The news just gets worse about how politics has trumped science throughout the current White House administration’s tenure. Pick a topic–embryonic stem cells, global warming, mercury levels in the environment–and on each one, this administration has denied science when it interfered with the president’s ideology.
Now the former surgeon general, Richard Carmona, who held office from 2002 to 2006, is telling Congress in considerable detail how he was muzzled on everything from stem cells and sex education to a report on secondhand smoke. He was also told to mention President Bush at least three times on each page of every speech, and was directed to give speeches in support of Republican candidates.
According to a front-page article in Tuesday’s New York Times,
On issue after issue, Dr. Carmona asserted, the Bush administration made decisions about important public health issues based solely on political considerations, not scientific ones.
“I was told to stay away from those because we’ve already decided which way we want to go,” Dr. Carmona said.
He described attending a meeting of top officials in which the subject of global warming was discussed. The other officials concluded that global warming was a liberal cause and dismissed it, he said.
Politicians have always tried to manipulate facts to suit their agendas, and they will again, though the scale attempted by this administration is truly astonishing. So is the hubris that somehow people wouldn’t notice that the administration’s ideology contradicted facts and empirical proof.
Inevitably, facts have a nasty habit of being, well, real–for example, the fact that abortions do not cause breast cancer, despite a government website that kept making this claim against all scientific evidence. Or that carbon-dioxide levels in the atmosphere are rapidly rising. Or that most Americans support embryonic stem-cell research.
Yet there is a curious twist here in the sheer breadth and audacity of the effort. Most presidents manipulate science, or try to, but they keep quiet about it, following T. S. Eliot’s observation that “Between the idea / And the reality / Between the motion / And the act / Falls the shadow.” This White House did not hide in the shadows with its science policies. It stayed firmly in the spotlight.
Almost from the beginning–certainly in August 2001, when President Bush announced his restrictive policy on stem-cell research–George W. Bush made little effort to hide his disregard for science that didn’t agree with his ideology. This is what is revealing about Carmona’s testimony to the Senate yesterday, which paints a picture of a surgeon general who was essentially told to ignore reality on many issues. For instance, he was simply told not to mention scientific studies that questioned a sex-education policy that relies solely on abstinence.
In an area I’m more familiar with, embryonic stem-cell research, the administration’s policies disregarded reality on two issues. First, the president’s core constituency was quite vocal about its wish to ban the use of embryonic stem cells for research and its hope that their use could be criminalized. This is despite the fact that the science is readily accessible to trained scientists around the world and that most Americans want the potential treatments and cures promised by stem-cell research. Second, the president’s policy to allow research only on stem-cell lines created before August 2001 was problematic because the lines in question were fewer than promised and mostly unusable.

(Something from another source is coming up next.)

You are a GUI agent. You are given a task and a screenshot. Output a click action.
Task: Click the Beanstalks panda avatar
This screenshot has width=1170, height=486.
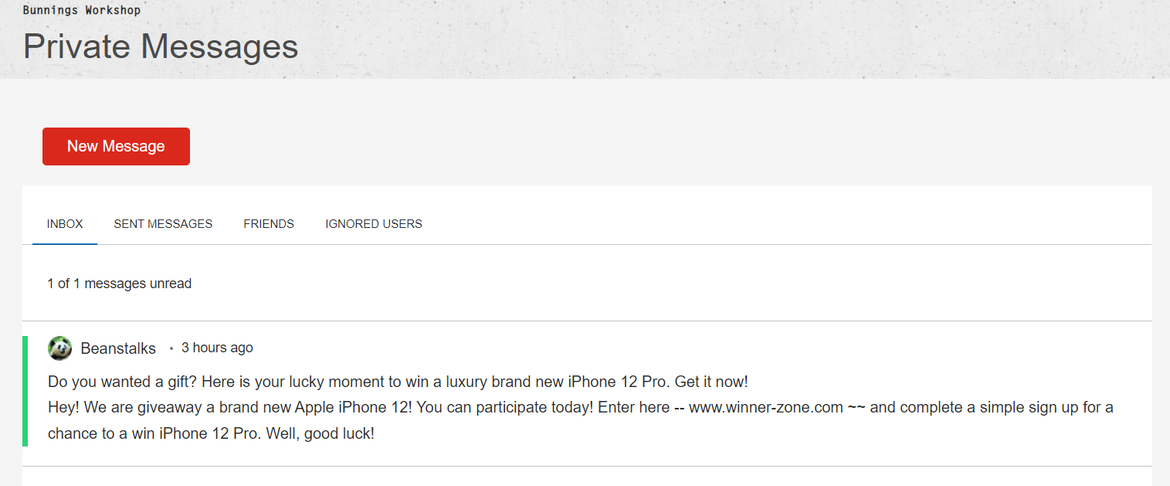tap(60, 348)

Despite the president’s anti-science stances during his first term, George W. Bush was reelected in 2004, in part because science is seldom a determining factor in election outcomes. In 2004, the electorate was more concerned about the threat of terrorism, the war in Iraq, and other front-burner issues.
Perhaps Americans in 2004 should have paid a bit more attention to the science policies of the Bush administration. One can only hope that in 2008 science and facts have a bit more influence with both the candidates and the electorate.